A broadcaster, by law, must be a "fit and proper person". James Murdoch's admissions - mercilessly dissected by Tom Watson under parliamentary privilege last week - amount to a level of self-incrimination which doesn't just disqualify him from the takeover but may lead to his criminal prosecution on both sides of the Atlantic.

If Murdoch really did what he did "without knowing the full facts", he's not a fit person to own a TV station. And if he did know the "full facts", he's not a proper person to be so.

Murdoch - a foreign citizen who pays virtually no tax on his billions of pounds of earnings from this country - must have his empire broken up.

In future, no one can be allowed to concentrate such media power as he - with which police and politicians can be purchased through greed or fear or both.

It should be illegal to own both a national television station and a national newspaper or to own more than two national newspapers - a daily and a Sunday. Taxes on media earnings in Britain should be paid in Britain, not sheltered in the Caribbean.

Those unfairly maligned - a matter to be adjudicated by a wholly independent revamped Press Council with teeth - should have the right of reply, with equal prominence, to their traducers, and on the same page on which they were attacked.

Ofcom, until now a patsy of the government of the day, should be scrapped and a new independent regulator, less concerned with swearing before the watershed and more concerned with plurality - letting a thousand TV and radio stations bloom - established.

Would it surprise you that the man upon whom more than any other Ofcom investigatory man-hours have been expended over the last five years is not a Murdoch, nor Rebekah Brooks... but George Galloway? On account not of anything I've done wrong presenting my TV and radio shows but of having spoken truth to power just a bit more roughly than they're comfortable with.

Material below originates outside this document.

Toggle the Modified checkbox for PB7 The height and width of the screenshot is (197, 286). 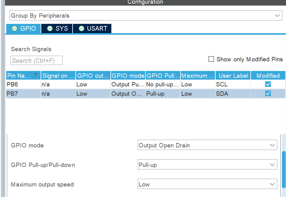(x=268, y=94)
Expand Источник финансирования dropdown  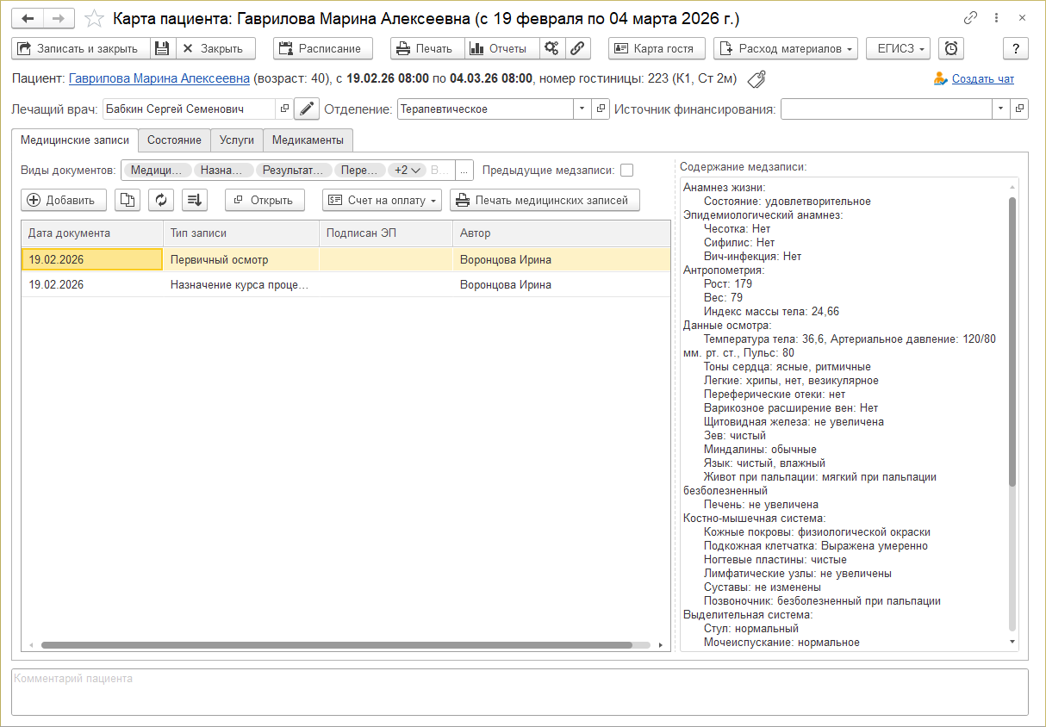click(1000, 109)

State censorship you see - imposing what Dr Johnson called the "dictatorship of the prevailing orthodoxy" - is an even worse vice than the private squalor we are witnessing now.

Statutory regulation of the Press could pave the way towards real dictatorship. Privacy laws could erect walls around the rich and powerful behind which they could conspire to rob, cheat and ruin the rest of us.

We need more freedom in the media, not less. Some journalists will use that freedom to follow Ryan Giggs's fingertips wherever they want to stray, it's true. But others, the best of them, will follow more important trails.

And that's where we come in. You see, in a democracy, to an extent we will get the media we deserve.

That many of our citizens chose Murdoch's soiled, foul, dank handiwork day and daily and exchanged hard-earned money for it tells us more than is easy to bear about our country.

In no other country have such low standards made such high profits. And that's the melancholy news not of the world but of too many of us.

Having said all that, it's only fair to take off my hat to the performance of Sky News during this extraordinary week.

For forensic broadcast journalism, absolute absence of partisanship towards their own proprietors, length and scope and depth of coverage, this was their finest hour.

If a scandal about the BBC on anything like this scale had broken, you can be sure the cowed automatons of the state broadcaster would have sunk before the challenge.

Sky beats the big Auntie pants off the BBC virtually every day but in the last week it really has been soaraway stuff.

In such a shameful week for the Murdoch empire, what an irony.